A major conflict within these initiatives springs from the attempt of the urban middle class to impose its norms and pace of learning upon all children through the so-called "Minimum Levels Of Learning". Such an imposition will ensure the leading position of the middle class and to a large extent force the children of lower rungs of the society to drop out being unable to cope with the demands being placed upon them. (An alternative line has been to recognise multiplicity of learning paces and requirements so that children with different backgrounds may feel comfortable.)
III
As pointed out above given the complexity of the issues involved, the democratic forces are faced with a serious dilemma: imperialist intervention in education is a foregone conclusion by now; this intervention for the sake of efficiency and also to neutralise opposition seeks the cooperation of those very same democratic forces.
What should be the attitude of the democratic forces to this imperialist sponsored venture? There can be no doubt that it is imperative that those who stand by democracy must needs fight the further penetration of imperialism in all spheres of education. The democratic forces must compel the government to fulfil the directives of the Indian constitution which required the state to provide by 1960 'free and compulsory education for all children until they complete the age of of fourteen years' ('The Constitution of India', Government of India, New Delhi, 1977, p. 25). In those areas of elementary education where international funding has secured a dominant position resistance has to take different forms. The role assumed by the 'specialists' appointed by the international agencies in determining the educational needs of the Indian people must be fought tooth and nail. This has to be done by a careful monitoring of the content and methods of education, timely criticism and posing of alternatives. To cite two examples, the increasing pressure to incorporate in the school curriculum imperialist wisdom on the relation between population and poverty needs to be squarely opposed. Similarly, the pressure to revise the curriculum to suit the requirements of the middle class elite to the detriment of the first generation learners needs to be opposed. The Indian government has to be pressurised to continue to provide funds once the international agencies withdraw support. In the meantime it would appear that these imperialist-backed projects will lead to specific changes. The reach of school education will expand in terms of more school buildings and teachers, the children of the poorest of parents will receive increased access to education, feudal opposition to the education of the poor will be weakened, a different climate will emerge to up-date curriculum and teaching methods to make them more child-centred.
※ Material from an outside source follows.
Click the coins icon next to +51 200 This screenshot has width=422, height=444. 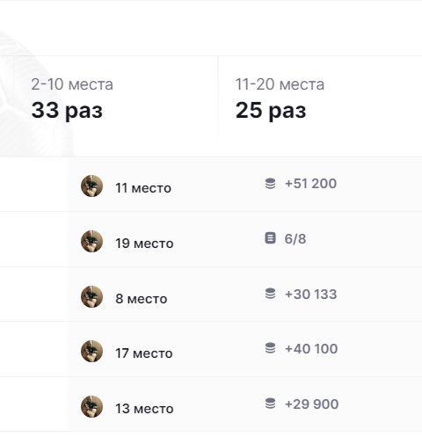pyautogui.click(x=270, y=184)
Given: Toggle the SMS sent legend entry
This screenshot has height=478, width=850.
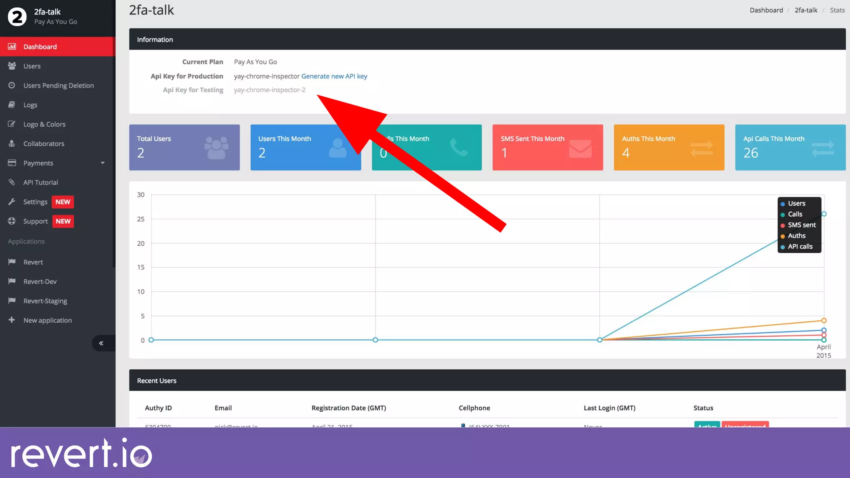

For those who have worked in the sphere of education the dichotomy between producing a few 'brilliant' scholars and educating the mass of the children is a well-known issue. Education of the mass of children requires enormous flexibility, acceptance of different paces of learning, adoption of a variety of methods rather than one uniform method, placing greater emphasis on skills and processes of the production of knowledge than on information memorising and processing, which would enable children to build upon their own experience, reflect upon it and articulate their experiences and visions. In contrast to this philistine pedagogy heaps the dead weight of accumulated knowledge in the form of information upon the primary education of children and thus deadens their ability to produce and articulate knowledge.
The situation calls for both a careful study and monitoring of the developments in the sphere of education but also educating the labouring people of the potential dangers in such projects and opposing their retrogressive aspects. It is here that the absence of interest in education matters among Marxist-Leninists poses a serious problem. It is time serious attention is paid to educational questions as they go a long way to shaping the thinking of the people.